[Opening THE DATA section]

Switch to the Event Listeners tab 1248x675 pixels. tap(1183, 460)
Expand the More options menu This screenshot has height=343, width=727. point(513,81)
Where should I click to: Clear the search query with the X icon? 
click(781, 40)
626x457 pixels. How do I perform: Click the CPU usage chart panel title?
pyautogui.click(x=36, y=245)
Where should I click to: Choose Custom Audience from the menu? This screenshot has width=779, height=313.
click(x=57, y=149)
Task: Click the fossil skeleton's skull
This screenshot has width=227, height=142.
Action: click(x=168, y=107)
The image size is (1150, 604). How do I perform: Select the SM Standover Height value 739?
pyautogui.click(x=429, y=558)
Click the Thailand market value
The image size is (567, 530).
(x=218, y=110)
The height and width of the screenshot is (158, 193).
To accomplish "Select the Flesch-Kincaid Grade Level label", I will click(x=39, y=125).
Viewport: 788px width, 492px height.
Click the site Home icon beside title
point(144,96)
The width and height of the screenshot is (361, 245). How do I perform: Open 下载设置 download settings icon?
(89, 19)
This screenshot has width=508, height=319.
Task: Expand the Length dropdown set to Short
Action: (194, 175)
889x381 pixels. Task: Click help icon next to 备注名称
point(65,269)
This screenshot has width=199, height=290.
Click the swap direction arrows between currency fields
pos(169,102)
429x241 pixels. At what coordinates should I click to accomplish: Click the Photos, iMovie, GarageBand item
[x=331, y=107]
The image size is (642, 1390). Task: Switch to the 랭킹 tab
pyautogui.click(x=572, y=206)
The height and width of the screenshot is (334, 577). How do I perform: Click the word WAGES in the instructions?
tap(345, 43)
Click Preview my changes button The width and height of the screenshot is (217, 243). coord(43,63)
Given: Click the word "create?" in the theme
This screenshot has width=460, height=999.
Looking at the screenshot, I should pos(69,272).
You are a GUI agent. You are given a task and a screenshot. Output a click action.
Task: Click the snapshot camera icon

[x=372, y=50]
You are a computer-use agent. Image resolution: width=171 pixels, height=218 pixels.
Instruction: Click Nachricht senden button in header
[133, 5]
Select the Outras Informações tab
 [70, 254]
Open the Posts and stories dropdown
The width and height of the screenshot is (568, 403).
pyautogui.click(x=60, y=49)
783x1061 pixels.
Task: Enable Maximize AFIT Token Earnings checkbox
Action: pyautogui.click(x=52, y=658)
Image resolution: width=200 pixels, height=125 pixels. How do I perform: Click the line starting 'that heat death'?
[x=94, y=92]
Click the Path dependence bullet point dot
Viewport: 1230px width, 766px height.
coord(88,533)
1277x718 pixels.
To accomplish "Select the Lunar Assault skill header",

[Closing THE DATA section]

[WHAT YOU ARE ASKED TO DO] Every entry is to be copied exactly, with none omitted.

[EXERCISE RESULT]
Switch to the Event Listeners tab 1248x675 pixels. tap(1183, 460)
Expand the More options menu This screenshot has height=343, width=727. point(513,81)
Where should I click to: Clear the search query with the X icon? 
click(781, 40)
626x457 pixels. How do I perform: Click the CPU usage chart panel title?
pyautogui.click(x=36, y=245)
Where should I click to: Choose Custom Audience from the menu? This screenshot has width=779, height=313.
click(x=57, y=149)
Task: Click the fossil skeleton's skull
This screenshot has width=227, height=142.
Action: click(x=168, y=107)
The image size is (1150, 604). How do I perform: Select the SM Standover Height value 739?
pyautogui.click(x=429, y=558)
Click the Thailand market value
The image size is (567, 530).
(x=218, y=110)
The height and width of the screenshot is (158, 193).
To accomplish "Select the Flesch-Kincaid Grade Level label", I will click(x=39, y=125).
Viewport: 788px width, 492px height.
Click the site Home icon beside title
point(144,96)
The width and height of the screenshot is (361, 245). How do I perform: Open 下载设置 download settings icon?
(89, 19)
This screenshot has width=508, height=319.
Task: Expand the Length dropdown set to Short
Action: (194, 175)
889x381 pixels. Task: Click help icon next to 备注名称
point(65,269)
This screenshot has width=199, height=290.
Click the swap direction arrows between currency fields
pos(169,102)
429x241 pixels. At what coordinates should I click to accomplish: Click the Photos, iMovie, GarageBand item
[x=331, y=107]
The image size is (642, 1390). Task: Switch to the 랭킹 tab
pyautogui.click(x=572, y=206)
The height and width of the screenshot is (334, 577). How do I perform: Click the word WAGES in the instructions?
tap(345, 43)
Click Preview my changes button The width and height of the screenshot is (217, 243). coord(43,63)
Given: Click the word "create?" in the theme
This screenshot has width=460, height=999.
Looking at the screenshot, I should pos(69,272).
You are a GUI agent. You are given a task and a screenshot. Output a click action.
Task: Click the snapshot camera icon

[x=372, y=50]
You are a computer-use agent. Image resolution: width=171 pixels, height=218 pixels.
Instruction: Click Nachricht senden button in header
[133, 5]
Select the Outras Informações tab
 [70, 254]
Open the Posts and stories dropdown
The width and height of the screenshot is (568, 403).
pyautogui.click(x=60, y=49)
783x1061 pixels.
Task: Enable Maximize AFIT Token Earnings checkbox
Action: pyautogui.click(x=52, y=658)
Image resolution: width=200 pixels, height=125 pixels. How do I perform: Click the line starting 'that heat death'?
[x=94, y=92]
Click the Path dependence bullet point dot
Viewport: 1230px width, 766px height.
coord(88,533)
1277x718 pixels.
To accomplish "Select the Lunar Assault skill header",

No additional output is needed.